## [What the exercise asks]
Could you arrange these lines as a numbered list, skipping blank lines and leaving out the pictures?

## [Items from a dataset]

□ □ □

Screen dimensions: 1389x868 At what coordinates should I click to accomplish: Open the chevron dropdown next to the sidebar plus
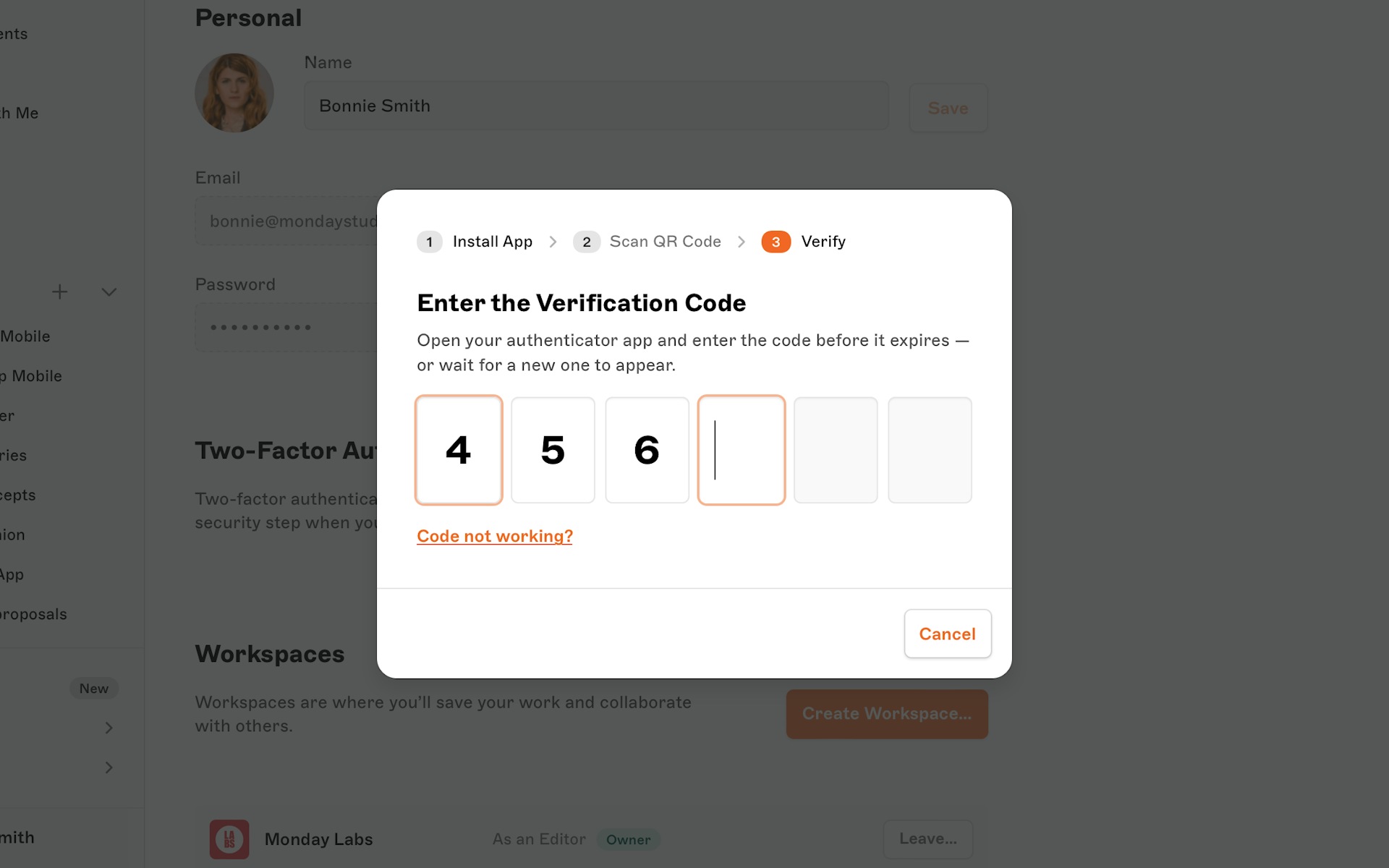(109, 292)
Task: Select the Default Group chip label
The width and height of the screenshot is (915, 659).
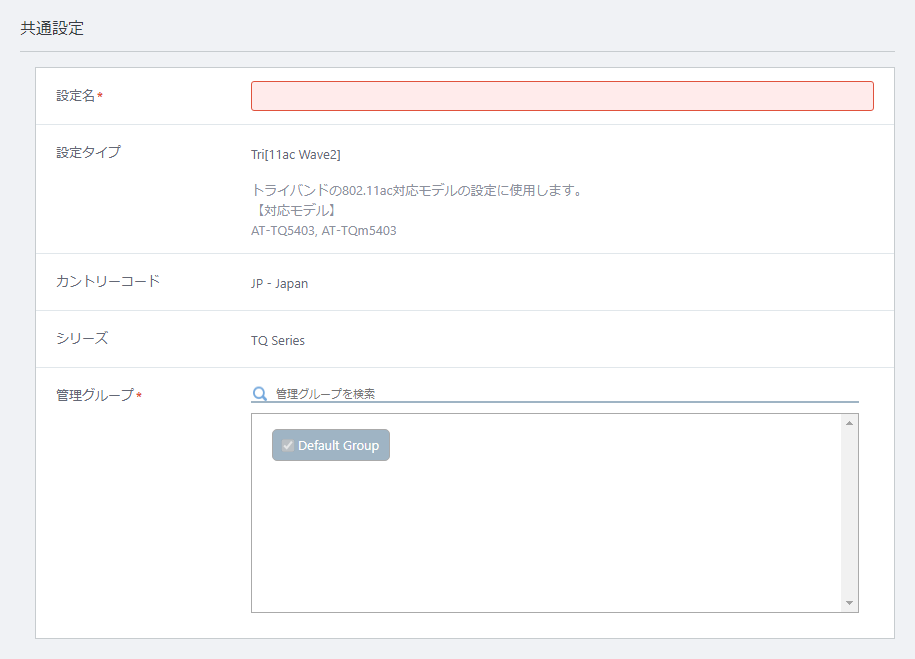Action: coord(338,445)

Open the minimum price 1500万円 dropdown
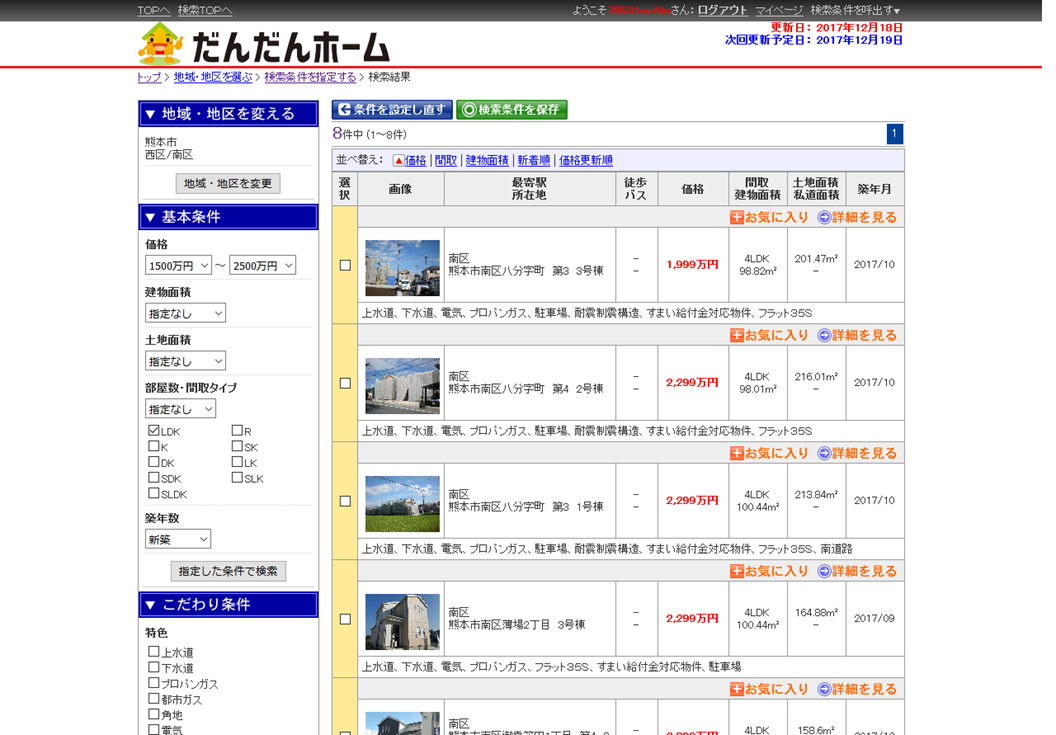coord(178,265)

□ □ □

## [Reply to the task]
1. Screen dimensions: 1389x868 At what coordinates should I click to accomplish: Open the chevron dropdown next to the sidebar plus
2. (109, 292)
3. Task: Select the Default Group chip label
4. The width and height of the screenshot is (915, 659).
5. Action: coord(338,445)
6. Open the minimum price 1500万円 dropdown
7. coord(178,265)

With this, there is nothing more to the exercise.